Chat: Gemma (quantized GGUF for efficient local inference)
Embeddings: Nomic Embed v2 (GGUF) , CLIP

No cloud. No data leaves your machine.

Why This Matters for Agents

Most agents are inefficient because they operate on too much context.

They either:

Load entire files
Or rely on incomplete keyword search

Obi fixes this by acting as a precision retrieval layer.

Instead of: agent → entire dataset → high token usage

You get: agent → Obi → relevant chunks only

This results in:

Lower token usage
Faster responses
Better grounding and fewer hallucinations
More scalable agent workflows

Obi becomes the mise en place step for agents, preparing exactly the context they need before generating a response.

Retrieval Intuition

We embed both your query and your data into vectors and retrieve the closest matches:

\( \text{cosine-sim}(q, c_i) = \frac{q \cdot c_i}{|q| |c_i|} \)

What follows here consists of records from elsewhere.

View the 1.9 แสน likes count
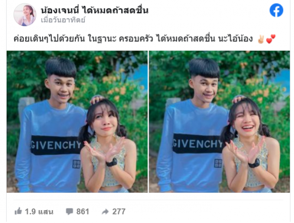coord(39,212)
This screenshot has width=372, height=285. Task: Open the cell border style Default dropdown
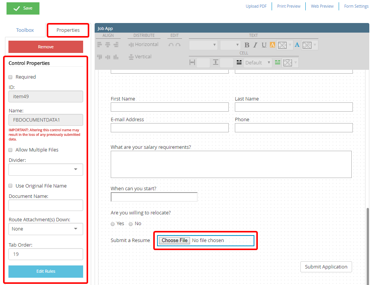point(257,63)
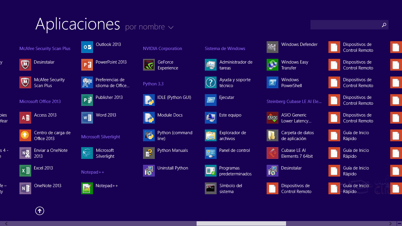402x226 pixels.
Task: Launch IDLE (Python GUI)
Action: coord(149,100)
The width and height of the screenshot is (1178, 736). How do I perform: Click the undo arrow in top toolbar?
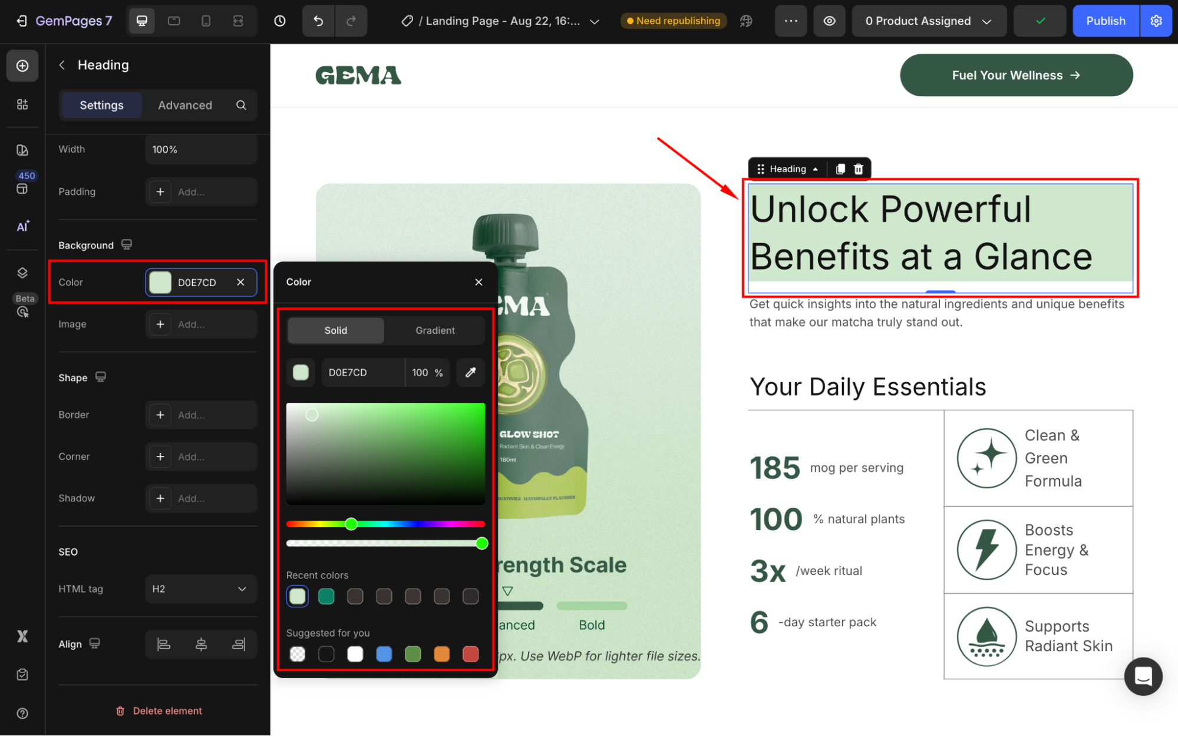(x=318, y=21)
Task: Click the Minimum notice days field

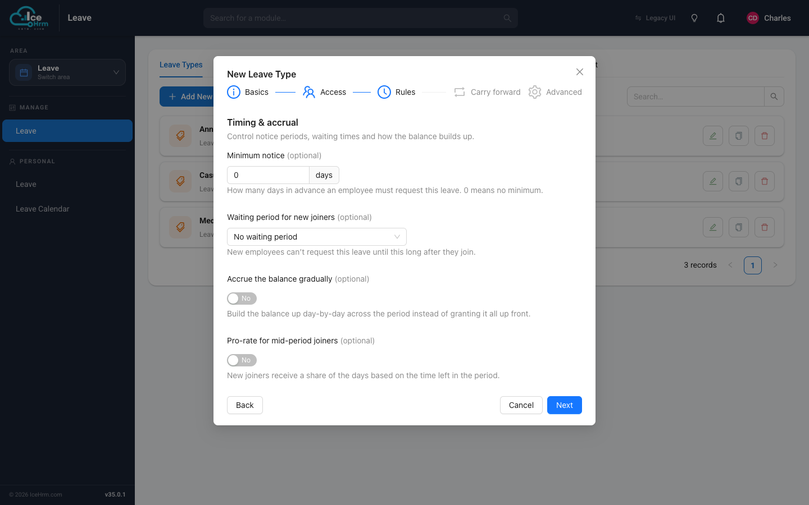Action: click(268, 175)
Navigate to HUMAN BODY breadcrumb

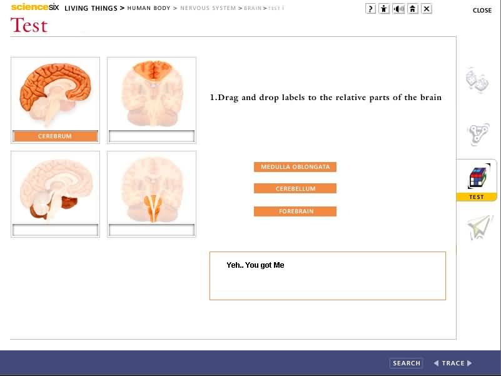(x=148, y=9)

In simple terms, Obi finds the pieces of your data that are most relevant to your question.

Challenges We Faced

Model startup and compatibility
Loading local models introduced latency and debugging challenges
Speed versus quality tradeoffs
We balanced fast responses with meaningful, grounded results
Hybrid search tuning
Combining keyword and vector search required careful ranking to avoid noise

Accomplishments

Fully local pipeline (hybrid retrieval and inference)
Hybrid search with higher accuracy than standard RAG
Support for both text and image-based context
Real-time indexing with zero manual refresh
A system that reduces both context-switching and token usage

What We Learned

Retrieval matters more than generation
The quality of search has a bigger impact than model size
Efficient context reduces token costs
Smaller, more relevant inputs improve both speed and output quality
Local AI is a systems problem
Performance, memory, and responsiveness are critical
Trust enables flow
Privacy and grounded outputs make users more confident and focused

Built for Local AI with Gemma

Obi is built entirely around on-device intelligence.

Instead of relying on cloud APIs, Obi runs:

Local retrieval
Local embeddings
Local inference using Gemma

This means:

Your data stays private
Your assistant works offline
Your workflow stays uninterrupted

Gemma enables fast, efficient, and context-aware responses directly on a laptop.

Figma Usage

Utilised FigmaMake to iterate on the design language and color schemes of our UI.
We also had a fun time using FigmaMake for making our impactful presentation with playful animations.